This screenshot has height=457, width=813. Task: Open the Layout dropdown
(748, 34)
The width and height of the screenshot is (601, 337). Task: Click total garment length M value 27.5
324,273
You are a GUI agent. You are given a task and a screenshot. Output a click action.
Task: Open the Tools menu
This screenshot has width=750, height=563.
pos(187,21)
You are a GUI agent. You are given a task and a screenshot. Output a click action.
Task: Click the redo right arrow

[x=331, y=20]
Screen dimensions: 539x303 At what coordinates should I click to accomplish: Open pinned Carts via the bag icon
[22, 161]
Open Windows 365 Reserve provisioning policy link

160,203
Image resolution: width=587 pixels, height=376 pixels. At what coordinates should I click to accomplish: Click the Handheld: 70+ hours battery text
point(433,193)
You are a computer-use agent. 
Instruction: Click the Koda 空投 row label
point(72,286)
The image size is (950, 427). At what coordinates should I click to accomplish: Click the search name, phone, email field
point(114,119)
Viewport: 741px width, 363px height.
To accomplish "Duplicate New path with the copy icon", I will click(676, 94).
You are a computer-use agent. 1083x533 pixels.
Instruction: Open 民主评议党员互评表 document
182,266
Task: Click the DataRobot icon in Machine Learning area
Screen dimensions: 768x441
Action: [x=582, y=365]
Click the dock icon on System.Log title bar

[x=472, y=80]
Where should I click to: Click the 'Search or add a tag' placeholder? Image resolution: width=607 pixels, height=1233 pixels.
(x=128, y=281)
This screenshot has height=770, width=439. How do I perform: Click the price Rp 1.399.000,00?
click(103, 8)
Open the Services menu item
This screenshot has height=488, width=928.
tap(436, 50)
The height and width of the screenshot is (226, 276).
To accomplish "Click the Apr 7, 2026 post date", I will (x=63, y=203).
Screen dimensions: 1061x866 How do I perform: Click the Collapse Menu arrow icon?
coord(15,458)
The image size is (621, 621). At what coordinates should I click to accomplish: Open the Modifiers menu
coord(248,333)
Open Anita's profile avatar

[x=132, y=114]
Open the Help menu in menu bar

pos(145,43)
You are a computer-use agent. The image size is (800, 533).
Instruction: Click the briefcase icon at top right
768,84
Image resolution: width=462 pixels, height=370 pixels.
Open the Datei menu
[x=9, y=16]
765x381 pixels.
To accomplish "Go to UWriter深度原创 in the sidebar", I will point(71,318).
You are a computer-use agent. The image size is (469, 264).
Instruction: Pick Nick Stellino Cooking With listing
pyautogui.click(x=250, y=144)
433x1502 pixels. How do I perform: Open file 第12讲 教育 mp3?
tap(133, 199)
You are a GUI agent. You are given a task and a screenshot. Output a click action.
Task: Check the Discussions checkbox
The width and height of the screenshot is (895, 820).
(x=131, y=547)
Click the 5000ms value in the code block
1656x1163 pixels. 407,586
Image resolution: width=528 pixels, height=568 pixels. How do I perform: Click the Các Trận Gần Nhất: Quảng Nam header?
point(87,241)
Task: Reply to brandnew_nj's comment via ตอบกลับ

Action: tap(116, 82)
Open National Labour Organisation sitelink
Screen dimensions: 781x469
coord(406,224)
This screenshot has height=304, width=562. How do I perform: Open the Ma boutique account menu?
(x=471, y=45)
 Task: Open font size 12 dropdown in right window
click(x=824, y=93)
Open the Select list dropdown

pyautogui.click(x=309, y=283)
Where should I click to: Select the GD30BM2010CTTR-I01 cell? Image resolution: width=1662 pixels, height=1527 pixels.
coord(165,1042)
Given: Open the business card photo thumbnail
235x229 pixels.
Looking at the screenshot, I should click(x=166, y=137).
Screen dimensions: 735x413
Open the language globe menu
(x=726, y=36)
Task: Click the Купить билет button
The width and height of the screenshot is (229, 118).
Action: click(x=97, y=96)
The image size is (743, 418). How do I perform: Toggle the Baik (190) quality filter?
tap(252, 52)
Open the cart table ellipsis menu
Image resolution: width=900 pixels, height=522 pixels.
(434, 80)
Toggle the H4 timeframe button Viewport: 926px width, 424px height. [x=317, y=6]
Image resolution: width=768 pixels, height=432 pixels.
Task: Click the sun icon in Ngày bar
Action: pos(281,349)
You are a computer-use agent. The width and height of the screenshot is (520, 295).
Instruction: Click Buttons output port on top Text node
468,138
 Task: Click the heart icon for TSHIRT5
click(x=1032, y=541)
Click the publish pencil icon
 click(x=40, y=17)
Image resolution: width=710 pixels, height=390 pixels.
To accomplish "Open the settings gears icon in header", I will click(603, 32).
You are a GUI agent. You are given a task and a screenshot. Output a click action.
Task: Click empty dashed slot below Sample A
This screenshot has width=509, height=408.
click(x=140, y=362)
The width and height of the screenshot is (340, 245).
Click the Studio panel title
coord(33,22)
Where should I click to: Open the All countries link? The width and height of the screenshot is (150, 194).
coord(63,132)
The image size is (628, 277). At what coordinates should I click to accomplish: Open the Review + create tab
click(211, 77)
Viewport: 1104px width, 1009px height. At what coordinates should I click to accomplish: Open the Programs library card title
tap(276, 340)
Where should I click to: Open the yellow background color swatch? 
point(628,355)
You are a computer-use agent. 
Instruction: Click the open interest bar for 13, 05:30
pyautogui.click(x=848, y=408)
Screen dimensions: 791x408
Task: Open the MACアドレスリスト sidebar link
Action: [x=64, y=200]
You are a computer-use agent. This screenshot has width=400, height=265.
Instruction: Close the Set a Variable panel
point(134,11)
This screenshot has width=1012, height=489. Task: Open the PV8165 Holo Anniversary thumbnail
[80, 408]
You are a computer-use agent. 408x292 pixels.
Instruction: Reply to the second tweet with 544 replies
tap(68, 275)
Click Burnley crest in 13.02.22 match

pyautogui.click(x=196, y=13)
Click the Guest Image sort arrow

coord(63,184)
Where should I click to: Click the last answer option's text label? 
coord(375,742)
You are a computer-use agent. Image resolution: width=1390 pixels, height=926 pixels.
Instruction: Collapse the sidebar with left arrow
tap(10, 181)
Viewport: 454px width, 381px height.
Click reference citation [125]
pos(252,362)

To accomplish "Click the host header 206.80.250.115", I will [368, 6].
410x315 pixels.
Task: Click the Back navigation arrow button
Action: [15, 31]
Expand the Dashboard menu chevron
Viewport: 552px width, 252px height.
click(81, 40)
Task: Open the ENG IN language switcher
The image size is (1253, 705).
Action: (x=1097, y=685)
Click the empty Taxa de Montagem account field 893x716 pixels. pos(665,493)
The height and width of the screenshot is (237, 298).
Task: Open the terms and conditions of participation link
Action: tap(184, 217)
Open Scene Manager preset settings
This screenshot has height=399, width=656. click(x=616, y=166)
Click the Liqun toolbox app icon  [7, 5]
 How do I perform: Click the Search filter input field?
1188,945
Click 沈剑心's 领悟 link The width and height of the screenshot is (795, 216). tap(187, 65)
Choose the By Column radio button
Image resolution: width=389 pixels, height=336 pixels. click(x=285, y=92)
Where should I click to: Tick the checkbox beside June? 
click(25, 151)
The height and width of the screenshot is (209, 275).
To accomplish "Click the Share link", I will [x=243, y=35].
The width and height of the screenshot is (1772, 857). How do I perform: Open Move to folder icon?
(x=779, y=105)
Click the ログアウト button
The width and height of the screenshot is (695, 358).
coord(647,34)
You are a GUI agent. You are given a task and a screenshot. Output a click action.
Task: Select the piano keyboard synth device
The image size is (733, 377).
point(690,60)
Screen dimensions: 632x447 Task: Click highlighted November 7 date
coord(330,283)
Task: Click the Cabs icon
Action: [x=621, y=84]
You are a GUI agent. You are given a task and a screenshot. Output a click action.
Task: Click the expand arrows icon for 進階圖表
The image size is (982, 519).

## Directions for this task:
Update the records above by changing every "GUI agent" to "screen assistant" and keeping everything else the same.

## Correct answer:
This screenshot has height=457, width=813. Task: Open the Layout dropdown
(748, 34)
The width and height of the screenshot is (601, 337). Task: Click total garment length M value 27.5
324,273
You are a screen assistant. You are given a task and a screenshot. Output a click action.
Task: Open the Tools menu
This screenshot has width=750, height=563.
pos(187,21)
You are a screen assistant. You are given a task and a screenshot. Output a click action.
Task: Click the redo right arrow

[x=331, y=20]
Screen dimensions: 539x303 At what coordinates should I click to accomplish: Open pinned Carts via the bag icon
[22, 161]
Open Windows 365 Reserve provisioning policy link

160,203
Image resolution: width=587 pixels, height=376 pixels. At what coordinates should I click to accomplish: Click the Handheld: 70+ hours battery text
point(433,193)
You are a computer-use agent. 
Instruction: Click the Koda 空投 row label
point(72,286)
The image size is (950, 427). At what coordinates should I click to accomplish: Click the search name, phone, email field
point(114,119)
Viewport: 741px width, 363px height.
To accomplish "Duplicate New path with the copy icon", I will click(676, 94).
You are a computer-use agent. 1083x533 pixels.
Instruction: Open 民主评议党员互评表 document
182,266
Task: Click the DataRobot icon in Machine Learning area
Screen dimensions: 768x441
Action: [x=582, y=365]
Click the dock icon on System.Log title bar

[x=472, y=80]
Where should I click to: Click the 'Search or add a tag' placeholder? Image resolution: width=607 pixels, height=1233 pixels.
(x=128, y=281)
This screenshot has height=770, width=439. How do I perform: Click the price Rp 1.399.000,00?
click(103, 8)
Open the Services menu item
This screenshot has height=488, width=928.
tap(436, 50)
The height and width of the screenshot is (226, 276).
To accomplish "Click the Apr 7, 2026 post date", I will (x=63, y=203).
Screen dimensions: 1061x866 How do I perform: Click the Collapse Menu arrow icon?
coord(15,458)
The image size is (621, 621). At what coordinates should I click to accomplish: Open the Modifiers menu
coord(248,333)
Open Anita's profile avatar

[x=132, y=114]
Open the Help menu in menu bar

pos(145,43)
You are a computer-use agent. The image size is (800, 533).
Instruction: Click the briefcase icon at top right
768,84
Image resolution: width=462 pixels, height=370 pixels.
Open the Datei menu
[x=9, y=16]
765x381 pixels.
To accomplish "Go to UWriter深度原创 in the sidebar", I will point(71,318).
You are a computer-use agent. The image size is (469, 264).
Instruction: Pick Nick Stellino Cooking With listing
pyautogui.click(x=250, y=144)
433x1502 pixels. How do I perform: Open file 第12讲 教育 mp3?
tap(133, 199)
You are a screen assistant. You are given a task and a screenshot. Output a click action.
Task: Check the Discussions checkbox
The width and height of the screenshot is (895, 820).
(x=131, y=547)
Click the 5000ms value in the code block
1656x1163 pixels. 407,586
Image resolution: width=528 pixels, height=568 pixels. How do I perform: Click the Các Trận Gần Nhất: Quảng Nam header?
point(87,241)
Task: Reply to brandnew_nj's comment via ตอบกลับ

Action: tap(116, 82)
Open National Labour Organisation sitelink
Screen dimensions: 781x469
coord(406,224)
This screenshot has height=304, width=562. How do I perform: Open the Ma boutique account menu?
(x=471, y=45)
 Task: Open font size 12 dropdown in right window
click(x=824, y=93)
Open the Select list dropdown

pyautogui.click(x=309, y=283)
Where should I click to: Select the GD30BM2010CTTR-I01 cell? Image resolution: width=1662 pixels, height=1527 pixels.
coord(165,1042)
Given: Open the business card photo thumbnail
235x229 pixels.
Looking at the screenshot, I should click(x=166, y=137).
Screen dimensions: 735x413
Open the language globe menu
(x=726, y=36)
Task: Click the Купить билет button
The width and height of the screenshot is (229, 118).
Action: click(x=97, y=96)
The image size is (743, 418). How do I perform: Toggle the Baik (190) quality filter?
tap(252, 52)
Open the cart table ellipsis menu
Image resolution: width=900 pixels, height=522 pixels.
(434, 80)
Toggle the H4 timeframe button Viewport: 926px width, 424px height. [x=317, y=6]
Image resolution: width=768 pixels, height=432 pixels.
Task: Click the sun icon in Ngày bar
Action: pos(281,349)
You are a computer-use agent. The width and height of the screenshot is (520, 295).
Instruction: Click Buttons output port on top Text node
468,138
 Task: Click the heart icon for TSHIRT5
click(x=1032, y=541)
Click the publish pencil icon
 click(x=40, y=17)
Image resolution: width=710 pixels, height=390 pixels.
To accomplish "Open the settings gears icon in header", I will click(603, 32).
You are a screen assistant. You are given a task and a screenshot. Output a click action.
Task: Click empty dashed slot below Sample A
This screenshot has width=509, height=408.
click(x=140, y=362)
The width and height of the screenshot is (340, 245).
Click the Studio panel title
coord(33,22)
Where should I click to: Open the All countries link? The width and height of the screenshot is (150, 194).
coord(63,132)
The image size is (628, 277). At what coordinates should I click to accomplish: Open the Review + create tab
click(211, 77)
Viewport: 1104px width, 1009px height. At what coordinates should I click to accomplish: Open the Programs library card title
tap(276, 340)
Where should I click to: Open the yellow background color swatch? 
point(628,355)
You are a computer-use agent. 
Instruction: Click the open interest bar for 13, 05:30
pyautogui.click(x=848, y=408)
Screen dimensions: 791x408
Task: Open the MACアドレスリスト sidebar link
Action: [x=64, y=200]
You are a computer-use agent. This screenshot has width=400, height=265.
Instruction: Close the Set a Variable panel
point(134,11)
This screenshot has width=1012, height=489. Task: Open the PV8165 Holo Anniversary thumbnail
[80, 408]
You are a computer-use agent. 408x292 pixels.
Instruction: Reply to the second tweet with 544 replies
tap(68, 275)
Click Burnley crest in 13.02.22 match

pyautogui.click(x=196, y=13)
Click the Guest Image sort arrow

coord(63,184)
Where should I click to: Click the last answer option's text label? 
coord(375,742)
You are a computer-use agent. Image resolution: width=1390 pixels, height=926 pixels.
Instruction: Collapse the sidebar with left arrow
tap(10, 181)
Viewport: 454px width, 381px height.
Click reference citation [125]
pos(252,362)

To accomplish "Click the host header 206.80.250.115", I will [368, 6].
410x315 pixels.
Task: Click the Back navigation arrow button
Action: [15, 31]
Expand the Dashboard menu chevron
Viewport: 552px width, 252px height.
click(81, 40)
Task: Open the ENG IN language switcher
The image size is (1253, 705).
Action: (x=1097, y=685)
Click the empty Taxa de Montagem account field 893x716 pixels. pos(665,493)
The height and width of the screenshot is (237, 298).
Task: Open the terms and conditions of participation link
Action: tap(184, 217)
Open Scene Manager preset settings
This screenshot has height=399, width=656. click(x=616, y=166)
Click the Liqun toolbox app icon  [7, 5]
 How do I perform: Click the Search filter input field?
1188,945
Click 沈剑心's 领悟 link The width and height of the screenshot is (795, 216). tap(187, 65)
Choose the By Column radio button
Image resolution: width=389 pixels, height=336 pixels. click(x=285, y=92)
Where should I click to: Tick the checkbox beside June? 
click(25, 151)
The height and width of the screenshot is (209, 275).
To accomplish "Click the Share link", I will [x=243, y=35].
The width and height of the screenshot is (1772, 857). How do I perform: Open Move to folder icon?
(x=779, y=105)
Click the ログアウト button
The width and height of the screenshot is (695, 358).
coord(647,34)
You are a screen assistant. You are given a task and a screenshot. Output a click action.
Task: Select the piano keyboard synth device
The image size is (733, 377).
point(690,60)
Screen dimensions: 632x447 Task: Click highlighted November 7 date
coord(330,283)
Task: Click the Cabs icon
Action: [x=621, y=84]
You are a screen assistant. You are given a task and a screenshot. Output a click action.
Task: Click the expand arrows icon for 進階圖表
The image size is (982, 519).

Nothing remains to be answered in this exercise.